Texte support ▸

= = = = =

Controverses et contrevérités sur l'autisme

Récemment, le ministre très controversé de la santé, Robert Kennedy Jr, a annoncé lancer une étude pour révéler en moins de six mois les causes de ce qu'il nomme une « épidémie » d'autisme (Lire : USA : étude annoncée pour expliquer la "pandémie d'autisme"), avançant d'ores et déjà des pistes, notamment les vaccins, auxquels il est farouchement opposé. Sur ce sujet, comme sur bien d'autres, le gouvernement Trump a finalement rétropédalé, expliquant que les résultats de l'étude ne pourraient pas être révélés en septembre prochain comme annoncé initialement.

30 % de la population américaine a un handicap documenté

 Depuis quatre mois, les décrets s'enchaînent, les annonces aussi, crispant un peu plus les personnes en situation de handicap, qui représentent « 30 % de la population américaine », selon Sharon McLennon Wier. « Le handicap est donc un problème qui transcende les clivages partisans. » Alors, comment ne pas se laisser submerger par le désespoir dans ce contexte plus qu'incertain ? Comment démêler le vrai du faux et trier les annonces évasives des actions concrètes ? Nous avons tenté d'y voir plus clair, en interrogeant les premiers concernés. « Nous sommes effrayés », scandent-ils d'une même voix. Et leurs craintes sont fondées. 

Réduction des programmes d'inclusion

Parmi les mesures les plus concrètes, il faut citer la réduction des programmes de diversité, d'équité et d'inclusion (DEI), signée par décret exécutif dans les premières heures post investiture de Trump. Cette décision a été perçue comme une tentative de démanteler les avancées en matière d'accessibilité et d'inclusion pour les personnes en situation de handicap. Dans la foulée, plusieurs grandes firmes américaines comme Google, Disney, McDonald's, Ford et Meta ont annoncé mettre en application la fin des DEI.

= = = = =

[Entrées enregistrées]

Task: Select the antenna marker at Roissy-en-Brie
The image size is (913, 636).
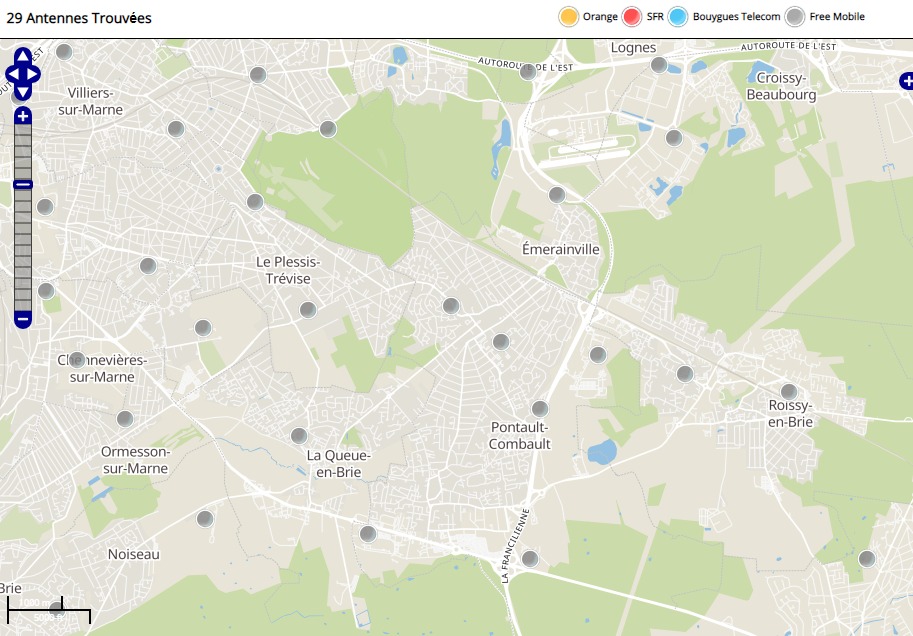Action: point(789,391)
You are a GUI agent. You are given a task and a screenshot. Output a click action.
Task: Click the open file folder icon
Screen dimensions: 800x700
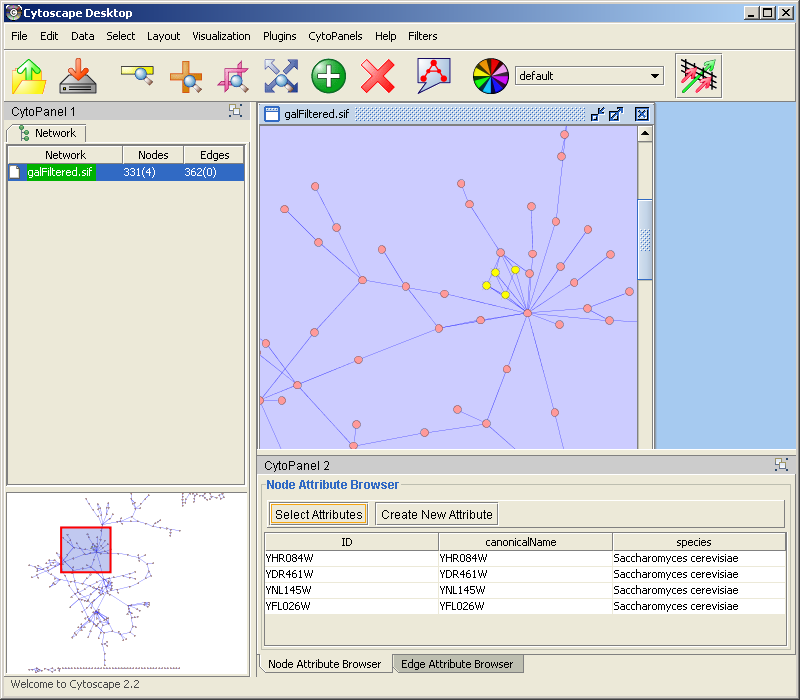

= = = = =

Recopiez à l'identique, dans le texte sur l'autisme, le passage allant de « Parmi les mesures » jusqu'à « fin des DEI. ».

Parmi les mesures les plus concrètes, il faut citer la réduction des programmes de diversité, d'équité et d'inclusion (DEI), signée par décret exécutif dans les premières heures post investiture de Trump. Cette décision a été perçue comme une tentative de démanteler les avancées en matière d'accessibilité et d'inclusion pour les personnes en situation de handicap. Dans la foulée, plusieurs grandes firmes américaines comme Google, Disney, McDonald's, Ford et Meta ont annoncé mettre en application la fin des DEI.